Но когда двадцатилетний юноша — будь то король или знатный дворянин — гуляет со своей милой при свете луны, у него очень быстро начинается, если можно так выразиться, любовный зуд. Поэтому молодые люди время от времени выходили из колясок и устремлялись в кусты, причем каждый вел под руку «источник грядущего удовольствия».

Сигнал подавал Людовик XIV, который скрывался в зарослях вместе с Генриеттой: их примеру следовали все остальные, и вскоре рощи Фонтенбло наполнялись нежными вздохами влюбленных пар [44].

Эти шалости на природе продолжались допоздна; когда же король чувствовал желание отдохнуть, молодежь вновь занимала места в колясках, и все возвращались в замок, обмениваясь сальными шуточками. Впрочем, этот двор, имеющий репутацию самого изысканного и изящного в мире, в основном пробавлялся непристойностями. Вопреки распространенному мнению, дамы и господа — и монарх в их числе — изъяснялись с грубостью, превосходящей всякое воображение. На одном из приемов мадам де Шуази, обернувшись к г-ну де Кандалю, никуда не выходившему в течение нескольких часов, бросила непринужденно:

— Да прогуляйтесь же наконец в прихожую. Вы наверняка хотите ссать!

В прозвищах, которыми награждали друг друга в Лувре, так же не было ничего аристократического: королеву-мать именовали старухой, мадемуазель де Тонне-Шарант (будущую мадам де Монтеспан) — толстой торговкой требухой, мадам де Бове — кривой Като, мадемуазель де Монтале — потаскухой и т. д.
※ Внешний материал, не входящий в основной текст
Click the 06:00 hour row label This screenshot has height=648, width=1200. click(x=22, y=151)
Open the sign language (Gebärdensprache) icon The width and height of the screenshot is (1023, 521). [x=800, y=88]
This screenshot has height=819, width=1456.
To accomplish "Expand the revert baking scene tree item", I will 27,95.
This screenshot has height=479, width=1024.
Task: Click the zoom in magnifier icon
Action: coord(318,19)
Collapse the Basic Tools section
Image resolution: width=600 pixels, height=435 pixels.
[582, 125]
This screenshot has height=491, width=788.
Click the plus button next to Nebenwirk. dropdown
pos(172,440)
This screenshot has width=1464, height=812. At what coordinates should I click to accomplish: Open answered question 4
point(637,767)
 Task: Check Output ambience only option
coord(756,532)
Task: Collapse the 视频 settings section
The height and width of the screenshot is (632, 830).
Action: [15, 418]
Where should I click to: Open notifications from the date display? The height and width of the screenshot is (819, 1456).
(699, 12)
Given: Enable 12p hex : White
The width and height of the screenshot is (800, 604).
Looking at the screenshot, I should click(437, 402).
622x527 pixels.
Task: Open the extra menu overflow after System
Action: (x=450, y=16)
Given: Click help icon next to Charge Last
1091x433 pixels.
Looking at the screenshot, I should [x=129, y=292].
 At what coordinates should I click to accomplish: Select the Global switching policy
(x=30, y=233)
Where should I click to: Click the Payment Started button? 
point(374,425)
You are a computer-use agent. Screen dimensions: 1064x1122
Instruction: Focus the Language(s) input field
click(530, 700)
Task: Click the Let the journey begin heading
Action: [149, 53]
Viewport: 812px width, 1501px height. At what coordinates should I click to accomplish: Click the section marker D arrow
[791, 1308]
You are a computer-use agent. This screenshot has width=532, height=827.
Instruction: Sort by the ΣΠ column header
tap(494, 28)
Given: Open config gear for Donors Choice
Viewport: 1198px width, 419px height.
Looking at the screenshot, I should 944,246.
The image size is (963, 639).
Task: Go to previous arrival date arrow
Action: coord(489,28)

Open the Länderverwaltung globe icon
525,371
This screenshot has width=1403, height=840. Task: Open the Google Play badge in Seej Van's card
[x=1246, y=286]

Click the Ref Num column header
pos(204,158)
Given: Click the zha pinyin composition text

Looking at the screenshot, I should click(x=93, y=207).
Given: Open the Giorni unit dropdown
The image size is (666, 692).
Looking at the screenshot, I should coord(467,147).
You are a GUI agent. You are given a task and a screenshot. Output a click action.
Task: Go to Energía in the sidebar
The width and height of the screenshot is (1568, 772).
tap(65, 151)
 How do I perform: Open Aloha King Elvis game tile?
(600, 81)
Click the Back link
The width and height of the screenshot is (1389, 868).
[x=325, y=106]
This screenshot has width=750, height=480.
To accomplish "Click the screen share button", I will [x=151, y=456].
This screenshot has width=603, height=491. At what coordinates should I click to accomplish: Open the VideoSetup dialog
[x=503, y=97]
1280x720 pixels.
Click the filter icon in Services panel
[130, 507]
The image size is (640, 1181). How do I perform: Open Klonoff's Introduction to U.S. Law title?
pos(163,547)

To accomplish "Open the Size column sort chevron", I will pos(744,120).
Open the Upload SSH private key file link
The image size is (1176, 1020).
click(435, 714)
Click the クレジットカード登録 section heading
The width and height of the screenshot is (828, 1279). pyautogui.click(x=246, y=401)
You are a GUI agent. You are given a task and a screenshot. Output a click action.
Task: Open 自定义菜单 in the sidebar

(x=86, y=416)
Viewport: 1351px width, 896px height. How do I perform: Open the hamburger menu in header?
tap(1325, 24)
Кроме того, двор обожал фарсы самого дурного тона. Чтобы получить представление об их характере, достаточно будет одного примера. В роли шутника выступил г-н д'Эстублон — всеми уважаемый за благородство манер и по заслугам носивший звание честного человека. «Однажды, — рассказывает Сен-Симон, — он проходил мимо комнаты мадам де Брежи. Дверь, выходившая на галерею Сен-Жермен, оказалась приоткрытой, и он увидел, что мадам де Брежи лежит на постели с голым задом, а возле постели положена спринцовка; он проскальзывает в комнату, осторожно засовывает спринцовку в нужное место, опорожняет ее, кладет обратно и уходит. Горничная, отлучившаяся на несколько минут, вернулась и предложила своей хозяйке занять нужное положение. Та смотрит на нее с изумлением и говорит, что ей пора перестать спать на ходу. Обе начинают вопить друг на друга. Наконец, горничная, заметив, что спринцовка пуста, клянется, что не прикасалась к ней, и мадам де Брежи не знает, что и думать — разве только сам дьявол зашел сделать ей промывание… Когда же она появилась у королевы, король и Месье стали шутить над ее клизмой, так что она — с вполне понятной яростью — последней при дворе узнала, какую шутку сыграл с ней Эстублон».

* * *

Равным образом, обстановка за столом Людовика XIV никак не характеризовалась тем сдержанным величием, которое пытаются изобразить официальные историографы. За едой Мария рассказывала о своих месячных неприятностях, а также во всех подробностях вспоминала, сопровождая свои слова непристойными жестами, последнюю ночь любви с королем. А для самого Людовика XIV не было большей радости, чем дразнить Старшую мадемуазель и мадам де Тианж. «Он забавлялся тем, что рассказывает один из мемуаристов, — что подсовывал волосы им в тарелку и совершал другие пакости того же свойства; их тошнило и даже рвало, он же хохотал от всей души. Мадам де Тианж уходила из-за стола, поносила его на чем свет стоит, а порой делала вид, что собирается швырнуть эти гадости ему в физиономию».

Другое свидетельство исходит от герцога де Люина. Когда Людовик XIV ужинал с принцессами и дамами в Марли, случалось, что забавы ради он кидался хлебными шариками и позволял, чтобы ему отвечали тем же. Г-н де Лассуа, будучи очень молодым человеком, никогда не бывал прежде на подобных ужинах: он признался мне, что был поражен, увидев, как в короля кидают не только хлебными шариками, но даже яблоками и апельсинами. Утверждают, что мадемуазель де Вантуа, которой король нечаянно сделал больно, швырнула в него тарелку с салатом».